_DATASET:_
========

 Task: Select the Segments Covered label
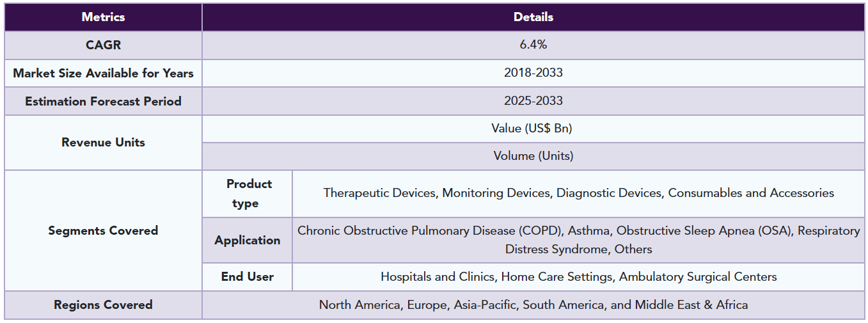point(103,230)
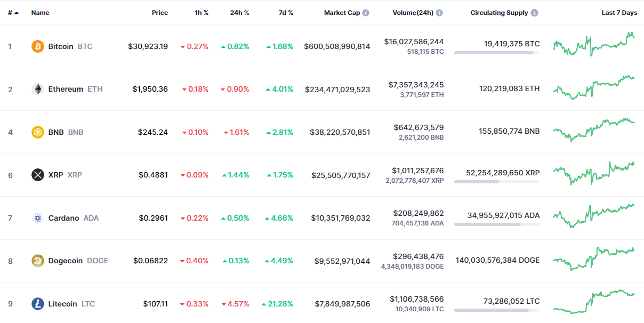Click the BNB coin logo icon
The image size is (644, 323).
(x=37, y=132)
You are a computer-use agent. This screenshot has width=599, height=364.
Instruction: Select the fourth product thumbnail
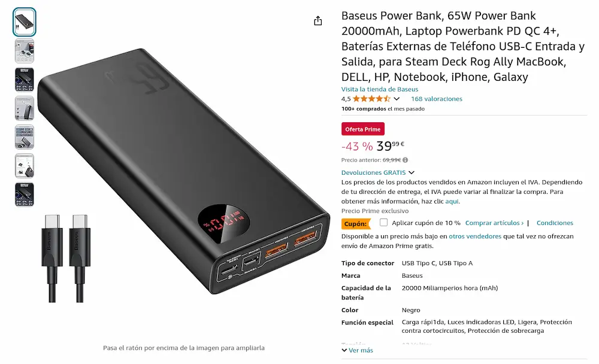[25, 108]
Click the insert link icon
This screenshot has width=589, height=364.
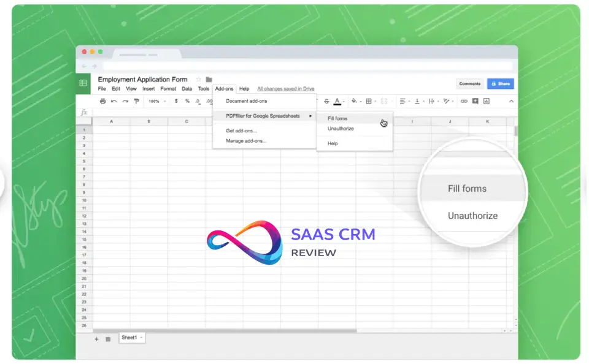tap(464, 101)
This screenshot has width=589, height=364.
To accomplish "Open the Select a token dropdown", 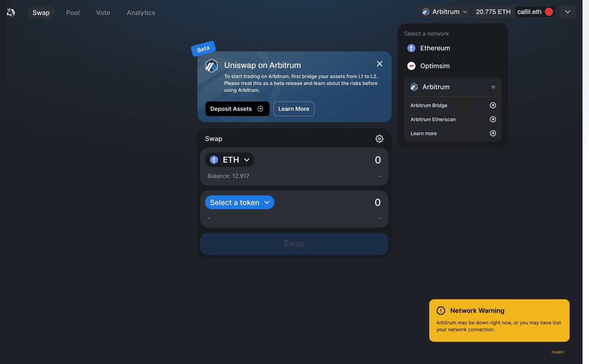I will click(x=239, y=203).
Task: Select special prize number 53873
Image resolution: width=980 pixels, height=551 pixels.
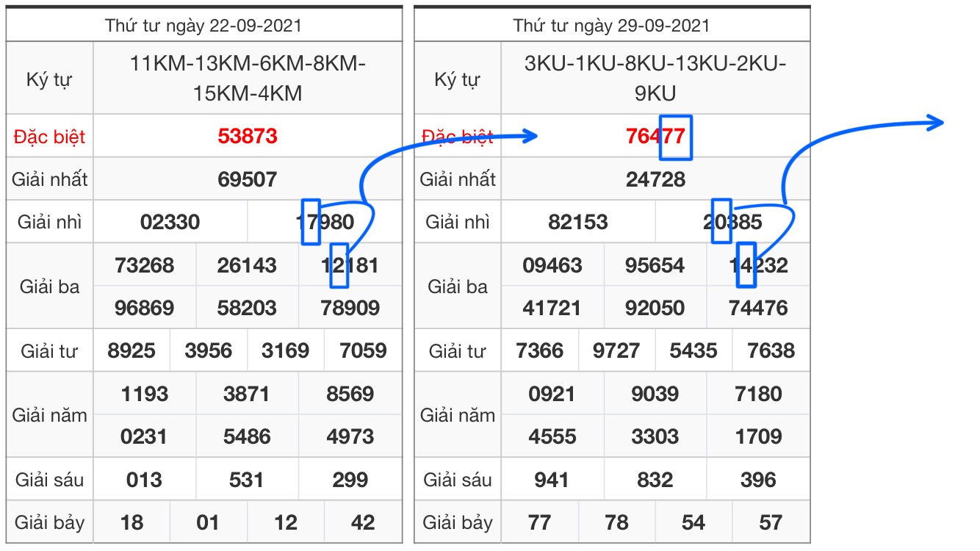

========

_WHAT IS EXPECTED:_
Please set down only the lines from the first line of the records above through the line that has "Click the insert link icon", exactly, and not the pictures.

_ANSWER SECTION:_
 Task: Select the Segments Covered label
point(103,230)
Click the BNB coin logo icon
The image size is (644, 323).
(x=37, y=132)
You are a computer-use agent. This screenshot has width=599, height=364.
Instruction: Select the fourth product thumbnail
[25, 108]
Click the insert link icon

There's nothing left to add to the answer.